The report, submitted to the union rural development ministry last week, evaluates the impact of the flagship Pradhan Mantri Gram Sadak Yojana (PMGSY) in three states —Himachal Pradesh, Madhya Pradesh and Rajasthan— based on data collected between 2009 and 2017.
Former Prime Minister Atal Bihari Vajpayee had launched the PMGSY scheme in 2000 to improve connectivity in rural India. So far, more than 6 lakh kms of rural roads have been constructed across the states. To fund this scheme, the Centre earmarked Rs 0.75/ per litre cess on high-speed diesel.
According to the World Bank report, improved road connectivity has “triggered a shift from farm to non-farm employment” and “women stepped out of the house to take care of their farms”, indicating better employment opportunities for the rural households.
“…As a consequence of PMGSY roads, the rate of primary employment in the non-farm sector increased by about 12 percentage points in the habitations studied,” the study revealed. While most workers who switched to non-farm jobs were men, women stepped out of their houses to take care of the farm because of better roads. The report concludes that the entry of women was the main factor behind the rise of employment in connected habitations.

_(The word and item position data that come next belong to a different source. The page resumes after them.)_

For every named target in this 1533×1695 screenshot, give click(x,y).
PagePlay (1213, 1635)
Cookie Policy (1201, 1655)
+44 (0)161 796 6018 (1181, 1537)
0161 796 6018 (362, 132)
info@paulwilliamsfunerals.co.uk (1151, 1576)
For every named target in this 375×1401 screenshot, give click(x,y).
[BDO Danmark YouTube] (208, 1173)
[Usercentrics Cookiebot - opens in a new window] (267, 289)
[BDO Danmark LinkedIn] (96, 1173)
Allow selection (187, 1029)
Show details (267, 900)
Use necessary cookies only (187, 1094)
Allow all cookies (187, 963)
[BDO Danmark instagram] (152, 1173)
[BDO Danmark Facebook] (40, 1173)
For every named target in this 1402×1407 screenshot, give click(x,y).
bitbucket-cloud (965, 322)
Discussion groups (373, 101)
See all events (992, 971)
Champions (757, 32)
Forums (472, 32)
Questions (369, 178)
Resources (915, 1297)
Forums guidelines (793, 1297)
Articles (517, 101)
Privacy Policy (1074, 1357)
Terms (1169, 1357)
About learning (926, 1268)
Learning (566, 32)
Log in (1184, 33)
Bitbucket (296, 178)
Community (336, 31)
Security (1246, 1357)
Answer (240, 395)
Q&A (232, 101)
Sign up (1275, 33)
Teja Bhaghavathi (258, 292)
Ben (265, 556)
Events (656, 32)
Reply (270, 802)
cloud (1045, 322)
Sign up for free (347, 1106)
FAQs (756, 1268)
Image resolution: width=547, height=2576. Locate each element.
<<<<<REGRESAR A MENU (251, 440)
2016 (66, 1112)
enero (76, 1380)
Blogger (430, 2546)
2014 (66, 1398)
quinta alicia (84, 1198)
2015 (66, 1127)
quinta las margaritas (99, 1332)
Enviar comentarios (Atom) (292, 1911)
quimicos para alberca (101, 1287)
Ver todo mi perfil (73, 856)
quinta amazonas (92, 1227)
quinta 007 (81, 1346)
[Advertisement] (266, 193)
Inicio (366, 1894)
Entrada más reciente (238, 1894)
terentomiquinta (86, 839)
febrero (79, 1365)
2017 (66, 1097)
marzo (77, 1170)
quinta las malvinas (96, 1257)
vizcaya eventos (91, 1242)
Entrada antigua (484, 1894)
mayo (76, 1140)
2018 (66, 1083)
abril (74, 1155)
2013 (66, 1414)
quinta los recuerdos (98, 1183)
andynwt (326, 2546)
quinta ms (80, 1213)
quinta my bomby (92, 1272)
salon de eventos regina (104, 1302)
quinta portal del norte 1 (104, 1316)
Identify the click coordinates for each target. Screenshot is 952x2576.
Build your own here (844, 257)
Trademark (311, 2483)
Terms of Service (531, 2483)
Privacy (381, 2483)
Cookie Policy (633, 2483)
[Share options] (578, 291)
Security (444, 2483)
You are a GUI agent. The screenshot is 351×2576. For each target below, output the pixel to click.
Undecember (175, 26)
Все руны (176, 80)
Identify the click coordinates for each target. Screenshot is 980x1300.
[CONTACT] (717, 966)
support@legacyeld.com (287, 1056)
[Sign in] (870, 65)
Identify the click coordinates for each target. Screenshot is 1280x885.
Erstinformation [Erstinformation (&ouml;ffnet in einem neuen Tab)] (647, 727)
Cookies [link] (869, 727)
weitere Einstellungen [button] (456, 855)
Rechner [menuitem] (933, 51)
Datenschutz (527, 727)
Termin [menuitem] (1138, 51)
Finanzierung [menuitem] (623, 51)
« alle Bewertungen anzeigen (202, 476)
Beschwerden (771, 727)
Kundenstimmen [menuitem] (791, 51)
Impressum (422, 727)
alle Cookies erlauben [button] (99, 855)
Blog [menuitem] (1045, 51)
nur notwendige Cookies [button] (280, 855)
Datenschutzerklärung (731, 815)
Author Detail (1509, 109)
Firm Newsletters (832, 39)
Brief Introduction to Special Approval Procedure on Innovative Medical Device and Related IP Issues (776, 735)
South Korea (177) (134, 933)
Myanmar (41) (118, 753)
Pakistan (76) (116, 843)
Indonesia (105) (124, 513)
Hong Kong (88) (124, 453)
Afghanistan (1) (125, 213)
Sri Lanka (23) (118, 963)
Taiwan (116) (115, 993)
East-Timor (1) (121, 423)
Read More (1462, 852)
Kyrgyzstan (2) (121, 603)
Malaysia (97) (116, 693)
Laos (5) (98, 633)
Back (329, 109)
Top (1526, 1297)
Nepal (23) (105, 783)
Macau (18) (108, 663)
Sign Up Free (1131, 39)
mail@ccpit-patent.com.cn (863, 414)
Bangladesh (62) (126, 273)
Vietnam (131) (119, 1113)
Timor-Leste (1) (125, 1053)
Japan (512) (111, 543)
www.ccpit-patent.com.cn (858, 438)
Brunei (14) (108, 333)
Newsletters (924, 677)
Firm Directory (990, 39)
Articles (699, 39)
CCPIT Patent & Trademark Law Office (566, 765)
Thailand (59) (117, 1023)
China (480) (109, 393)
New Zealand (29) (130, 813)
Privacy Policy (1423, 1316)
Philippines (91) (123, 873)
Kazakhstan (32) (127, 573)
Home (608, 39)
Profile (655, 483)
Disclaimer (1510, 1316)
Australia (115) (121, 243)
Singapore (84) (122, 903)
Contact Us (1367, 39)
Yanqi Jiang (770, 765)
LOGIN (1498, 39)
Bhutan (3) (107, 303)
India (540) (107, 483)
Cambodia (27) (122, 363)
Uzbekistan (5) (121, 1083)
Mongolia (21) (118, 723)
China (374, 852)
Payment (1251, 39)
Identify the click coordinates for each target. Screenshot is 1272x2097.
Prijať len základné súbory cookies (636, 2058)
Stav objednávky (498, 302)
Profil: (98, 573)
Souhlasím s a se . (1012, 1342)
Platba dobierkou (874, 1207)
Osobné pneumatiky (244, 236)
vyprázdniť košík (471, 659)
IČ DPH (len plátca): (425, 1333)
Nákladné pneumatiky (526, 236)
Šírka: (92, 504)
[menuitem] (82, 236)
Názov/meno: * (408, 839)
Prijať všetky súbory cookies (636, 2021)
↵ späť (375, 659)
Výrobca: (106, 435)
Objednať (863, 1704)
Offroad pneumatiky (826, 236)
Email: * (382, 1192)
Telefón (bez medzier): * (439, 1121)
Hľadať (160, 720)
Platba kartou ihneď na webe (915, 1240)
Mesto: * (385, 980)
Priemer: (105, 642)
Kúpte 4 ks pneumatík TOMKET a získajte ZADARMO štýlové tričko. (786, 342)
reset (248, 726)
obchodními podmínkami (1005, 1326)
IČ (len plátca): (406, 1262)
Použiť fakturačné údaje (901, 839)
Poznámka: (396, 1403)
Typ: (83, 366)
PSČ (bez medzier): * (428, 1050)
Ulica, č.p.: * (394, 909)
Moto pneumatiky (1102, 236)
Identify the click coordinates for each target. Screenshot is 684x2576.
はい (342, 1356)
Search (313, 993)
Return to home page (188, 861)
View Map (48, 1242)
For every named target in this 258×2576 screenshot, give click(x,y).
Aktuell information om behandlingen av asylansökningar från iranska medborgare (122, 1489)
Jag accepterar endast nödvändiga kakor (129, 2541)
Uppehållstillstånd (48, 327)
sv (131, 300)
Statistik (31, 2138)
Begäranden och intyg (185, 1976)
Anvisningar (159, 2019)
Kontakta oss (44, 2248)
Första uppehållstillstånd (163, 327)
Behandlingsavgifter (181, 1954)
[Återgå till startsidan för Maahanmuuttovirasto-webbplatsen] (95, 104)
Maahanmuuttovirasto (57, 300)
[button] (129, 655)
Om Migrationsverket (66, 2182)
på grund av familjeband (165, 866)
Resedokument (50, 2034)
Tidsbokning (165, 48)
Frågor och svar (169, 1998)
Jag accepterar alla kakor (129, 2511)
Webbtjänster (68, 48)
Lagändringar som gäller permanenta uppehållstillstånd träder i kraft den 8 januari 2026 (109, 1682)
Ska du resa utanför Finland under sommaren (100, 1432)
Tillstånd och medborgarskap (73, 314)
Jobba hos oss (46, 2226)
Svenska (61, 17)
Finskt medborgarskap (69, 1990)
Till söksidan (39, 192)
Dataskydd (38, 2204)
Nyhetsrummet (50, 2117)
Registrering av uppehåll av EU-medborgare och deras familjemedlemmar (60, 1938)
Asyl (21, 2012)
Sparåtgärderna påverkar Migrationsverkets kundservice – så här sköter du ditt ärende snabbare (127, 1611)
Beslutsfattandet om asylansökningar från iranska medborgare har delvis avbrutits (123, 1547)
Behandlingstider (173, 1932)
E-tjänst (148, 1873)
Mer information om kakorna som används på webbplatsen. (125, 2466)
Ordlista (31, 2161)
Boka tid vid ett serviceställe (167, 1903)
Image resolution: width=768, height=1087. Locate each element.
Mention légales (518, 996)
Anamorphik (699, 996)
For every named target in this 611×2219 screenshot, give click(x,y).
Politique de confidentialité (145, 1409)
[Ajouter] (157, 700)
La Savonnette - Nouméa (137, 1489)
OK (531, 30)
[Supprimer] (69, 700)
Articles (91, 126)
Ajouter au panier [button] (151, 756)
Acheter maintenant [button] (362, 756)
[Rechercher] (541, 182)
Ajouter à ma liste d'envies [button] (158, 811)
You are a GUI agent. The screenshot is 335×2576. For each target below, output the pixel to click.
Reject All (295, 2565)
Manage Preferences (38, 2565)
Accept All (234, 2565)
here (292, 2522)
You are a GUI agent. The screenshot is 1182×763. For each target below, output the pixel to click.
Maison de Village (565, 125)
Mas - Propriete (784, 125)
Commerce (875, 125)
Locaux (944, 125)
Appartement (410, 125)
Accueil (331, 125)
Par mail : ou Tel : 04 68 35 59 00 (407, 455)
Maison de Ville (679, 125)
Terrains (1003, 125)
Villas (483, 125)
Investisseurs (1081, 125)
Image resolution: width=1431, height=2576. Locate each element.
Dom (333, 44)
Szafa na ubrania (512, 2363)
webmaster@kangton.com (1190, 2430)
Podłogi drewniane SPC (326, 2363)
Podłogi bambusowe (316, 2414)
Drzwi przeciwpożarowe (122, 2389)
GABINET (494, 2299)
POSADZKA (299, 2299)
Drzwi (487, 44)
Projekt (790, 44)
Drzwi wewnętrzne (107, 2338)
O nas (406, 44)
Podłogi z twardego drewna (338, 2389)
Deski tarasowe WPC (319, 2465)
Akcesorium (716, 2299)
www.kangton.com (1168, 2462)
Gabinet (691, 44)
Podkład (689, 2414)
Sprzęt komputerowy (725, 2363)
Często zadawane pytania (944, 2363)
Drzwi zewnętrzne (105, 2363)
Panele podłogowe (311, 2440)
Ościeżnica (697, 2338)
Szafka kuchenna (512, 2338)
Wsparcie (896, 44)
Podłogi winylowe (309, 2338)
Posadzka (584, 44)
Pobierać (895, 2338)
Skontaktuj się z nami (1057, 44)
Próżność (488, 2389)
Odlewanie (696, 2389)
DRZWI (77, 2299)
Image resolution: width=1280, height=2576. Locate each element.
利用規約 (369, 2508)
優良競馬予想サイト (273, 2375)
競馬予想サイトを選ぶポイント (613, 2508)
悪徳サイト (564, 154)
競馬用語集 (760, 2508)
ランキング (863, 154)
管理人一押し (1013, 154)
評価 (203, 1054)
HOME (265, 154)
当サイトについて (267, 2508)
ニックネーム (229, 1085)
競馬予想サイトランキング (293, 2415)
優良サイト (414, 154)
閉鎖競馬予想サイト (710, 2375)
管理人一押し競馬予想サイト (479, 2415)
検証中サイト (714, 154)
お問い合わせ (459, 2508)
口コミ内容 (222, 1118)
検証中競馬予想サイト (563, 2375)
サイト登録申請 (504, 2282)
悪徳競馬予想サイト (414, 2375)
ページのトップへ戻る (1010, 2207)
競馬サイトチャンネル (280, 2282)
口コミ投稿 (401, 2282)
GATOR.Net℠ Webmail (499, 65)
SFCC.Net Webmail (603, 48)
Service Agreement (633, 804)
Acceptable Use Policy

The report assumes significance as Prime Minister Narendra Modi-led government has drawn criticism over rising joblessness in the country. After he assumed office for the second term, PM Modi has constituted a cabinet committee to tackle the issue of unemployment.
The report says that the impact of better roads on employment had a relation with distance from urban centres. In places that are 10 kms away from a rural area, employment opportunity increased by 6 percentage points.
Another key aspect of the presence of roads could be seen in the education sector as on average, students in middle and high schools had “0.7 more years of schooling in 2017”.
Rural development secretary Amarjeet Sinha said, “PMGSY has changed the face of rural India along with schemes for housing, cooking gas and National Rural Livelihood Mission [a poverty alleviation programme].”